Radio Frequency Identification, which is a non-contact automatic identification technology, identifies target objects and obtains related data automatically through RF signals, featuring that the identification can be conducted in various harsh environments without the necessity of manual intervention. The RFID is a wireless system which comprises an interrogator (or a Reader) and many transponders (or Tags). When the antenna used on the tag is attached to the surface of metal materials, the identification rate of common tags is unstable at different positions. Furthermore, different metal environments have to be taken into consideration.
What is different from the Reader of the passive radio frequency identification is that the RFIT is used by attaching it to objects of various materials and in different shapes, so the use of the existing RFIT has limit of use in a metal environment, while the characteristic of stable identification is often the basic design requirement of the tag antenna.
In the radio frequency identification technology, to maximize the function of the reading range, the proper design of the RFIT antenna is especially important. Therefore, the transmission of maximum electric power to the tag chip without loss is required, to the fullest extent possible. For this purpose, the RFIT antenna shall be well matched with the tag chip while having good radiation characteristic. Usually, the RFIT chip has the function of recording various information and reading the information saved.
When the RFIT antenna is attached to a metal body, the return loss and radiation pattern characteristics of the antenna are sensitively affected. Therefore, attention shall be paid to this fact in the antenna design. Generally, a dipole antenna brought near a metal body cannot radiate electromagnetic waves, while, according to the reflected wave on the metal surface, the electric power required by the driving of RFIT chip cannot be ensured. In addition, as the components of the parasitic capacitance between the metal surface and the antenna change, the characteristics, such as the resonance frequency, antenna, impedance and radiation efficiency, will also change.
Therefore, as for the existing identification tag used before, the tag antenna is made by inserting various materials between the metal body and the tag antenna to keep a certain spacing between the radio frequency identification tag and the metal. However, the application of tag antennas made in this way in practical commonly-used products brings some inconvenience. In different environments, such as different metal bodies and different shapes, there are different requirements for such tag antennas, which is not advantageous for mass production. Furthermore, the use environments may cause damage to tags, especially when increasing of the thickness and size, which is not advantageous for miniaturization.
Therefore, an antenna using a metal body as its ground shall be considered to be a metal-body-attaching tag antenna.
The well-known typical antennae of such category are just microstrip patch antennae and planar inverted-F antennae (PIFA).

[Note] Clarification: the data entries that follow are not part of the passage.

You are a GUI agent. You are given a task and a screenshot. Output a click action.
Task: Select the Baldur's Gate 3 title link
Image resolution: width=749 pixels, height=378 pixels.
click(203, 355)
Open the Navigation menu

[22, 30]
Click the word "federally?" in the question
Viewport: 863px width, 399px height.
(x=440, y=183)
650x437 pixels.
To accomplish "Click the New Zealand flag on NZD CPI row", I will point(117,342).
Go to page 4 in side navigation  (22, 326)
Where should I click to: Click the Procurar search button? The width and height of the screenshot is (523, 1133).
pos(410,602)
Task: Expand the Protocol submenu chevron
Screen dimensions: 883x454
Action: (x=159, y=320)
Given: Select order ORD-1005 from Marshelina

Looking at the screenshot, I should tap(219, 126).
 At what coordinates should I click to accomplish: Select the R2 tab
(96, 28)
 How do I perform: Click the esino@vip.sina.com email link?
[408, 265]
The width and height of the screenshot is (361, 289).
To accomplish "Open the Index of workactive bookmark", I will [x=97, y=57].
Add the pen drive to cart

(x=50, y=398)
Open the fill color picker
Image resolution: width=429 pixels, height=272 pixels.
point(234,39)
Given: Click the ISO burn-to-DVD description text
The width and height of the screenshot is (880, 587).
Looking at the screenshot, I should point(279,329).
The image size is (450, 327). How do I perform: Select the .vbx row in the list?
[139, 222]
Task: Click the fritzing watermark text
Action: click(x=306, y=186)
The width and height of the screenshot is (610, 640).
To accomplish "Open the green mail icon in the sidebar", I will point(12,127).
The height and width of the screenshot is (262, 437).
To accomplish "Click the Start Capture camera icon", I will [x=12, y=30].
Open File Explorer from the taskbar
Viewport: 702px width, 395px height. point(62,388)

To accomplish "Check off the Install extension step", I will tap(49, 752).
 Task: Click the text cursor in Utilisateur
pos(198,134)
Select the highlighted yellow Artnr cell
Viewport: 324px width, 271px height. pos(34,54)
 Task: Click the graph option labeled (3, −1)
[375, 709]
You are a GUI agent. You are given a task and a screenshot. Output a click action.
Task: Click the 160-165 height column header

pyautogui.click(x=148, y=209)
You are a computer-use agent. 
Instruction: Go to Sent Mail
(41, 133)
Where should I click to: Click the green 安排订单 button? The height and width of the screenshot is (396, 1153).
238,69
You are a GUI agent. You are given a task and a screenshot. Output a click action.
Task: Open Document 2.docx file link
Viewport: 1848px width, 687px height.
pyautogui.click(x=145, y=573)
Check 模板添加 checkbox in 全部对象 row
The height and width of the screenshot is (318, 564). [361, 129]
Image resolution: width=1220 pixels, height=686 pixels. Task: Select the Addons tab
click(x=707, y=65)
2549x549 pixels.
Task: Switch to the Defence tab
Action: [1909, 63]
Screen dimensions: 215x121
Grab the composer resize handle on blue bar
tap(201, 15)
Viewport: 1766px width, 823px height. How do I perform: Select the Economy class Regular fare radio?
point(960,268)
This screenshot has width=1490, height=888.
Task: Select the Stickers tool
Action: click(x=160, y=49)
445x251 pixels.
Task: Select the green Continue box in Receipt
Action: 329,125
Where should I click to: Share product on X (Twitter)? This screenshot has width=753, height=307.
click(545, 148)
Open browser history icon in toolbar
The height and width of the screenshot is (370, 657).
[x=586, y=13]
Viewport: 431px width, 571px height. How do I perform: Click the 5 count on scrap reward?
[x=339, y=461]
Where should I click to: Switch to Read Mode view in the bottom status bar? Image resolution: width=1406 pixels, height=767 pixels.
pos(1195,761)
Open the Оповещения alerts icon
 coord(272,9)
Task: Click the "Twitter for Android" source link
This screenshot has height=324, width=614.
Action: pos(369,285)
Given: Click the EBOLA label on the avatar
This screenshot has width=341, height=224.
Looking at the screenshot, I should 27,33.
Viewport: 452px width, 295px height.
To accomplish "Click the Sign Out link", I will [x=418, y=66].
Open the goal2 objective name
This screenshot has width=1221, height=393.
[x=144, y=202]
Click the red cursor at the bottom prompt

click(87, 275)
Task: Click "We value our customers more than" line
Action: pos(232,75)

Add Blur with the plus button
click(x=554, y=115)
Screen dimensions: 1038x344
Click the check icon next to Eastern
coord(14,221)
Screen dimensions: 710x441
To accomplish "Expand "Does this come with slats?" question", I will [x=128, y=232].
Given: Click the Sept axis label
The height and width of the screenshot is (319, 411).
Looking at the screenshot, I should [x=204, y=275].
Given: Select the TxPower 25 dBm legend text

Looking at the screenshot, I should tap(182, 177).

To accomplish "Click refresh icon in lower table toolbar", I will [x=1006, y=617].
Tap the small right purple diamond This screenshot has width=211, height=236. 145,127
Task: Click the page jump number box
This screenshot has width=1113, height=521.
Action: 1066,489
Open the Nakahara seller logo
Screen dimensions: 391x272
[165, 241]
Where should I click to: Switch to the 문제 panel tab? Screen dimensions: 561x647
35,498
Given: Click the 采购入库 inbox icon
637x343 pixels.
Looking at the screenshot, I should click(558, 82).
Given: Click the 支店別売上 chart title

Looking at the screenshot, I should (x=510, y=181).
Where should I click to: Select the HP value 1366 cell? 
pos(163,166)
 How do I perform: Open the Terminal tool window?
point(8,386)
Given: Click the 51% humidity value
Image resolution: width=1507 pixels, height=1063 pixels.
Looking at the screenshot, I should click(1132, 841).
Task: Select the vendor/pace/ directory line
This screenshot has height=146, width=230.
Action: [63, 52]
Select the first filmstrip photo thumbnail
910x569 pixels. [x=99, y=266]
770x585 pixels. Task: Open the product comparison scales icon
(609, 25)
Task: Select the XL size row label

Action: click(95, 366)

Usually, although the manufacturing of the microstrip patch antenna is relatively easy, the tag antenna made seems a little bigger due to the half-wave design on resonant frequency, which becomes the disadvantage. Compared to the microstrip patch antenna, the quarter-wave design of the PIFA antenna on resonant frequency makes miniaturization possible, but the consequent problem is that manufacturing becomes complex. Furthermore, when the antenna is attached to a metal body, the resonance characteristic will have some changes as materials and shapes of metal surfaces vary.
In view of this, provision of an RFIT and an antenna thereof to solve the problem above has become a technical problem in need of urgent solution in the field.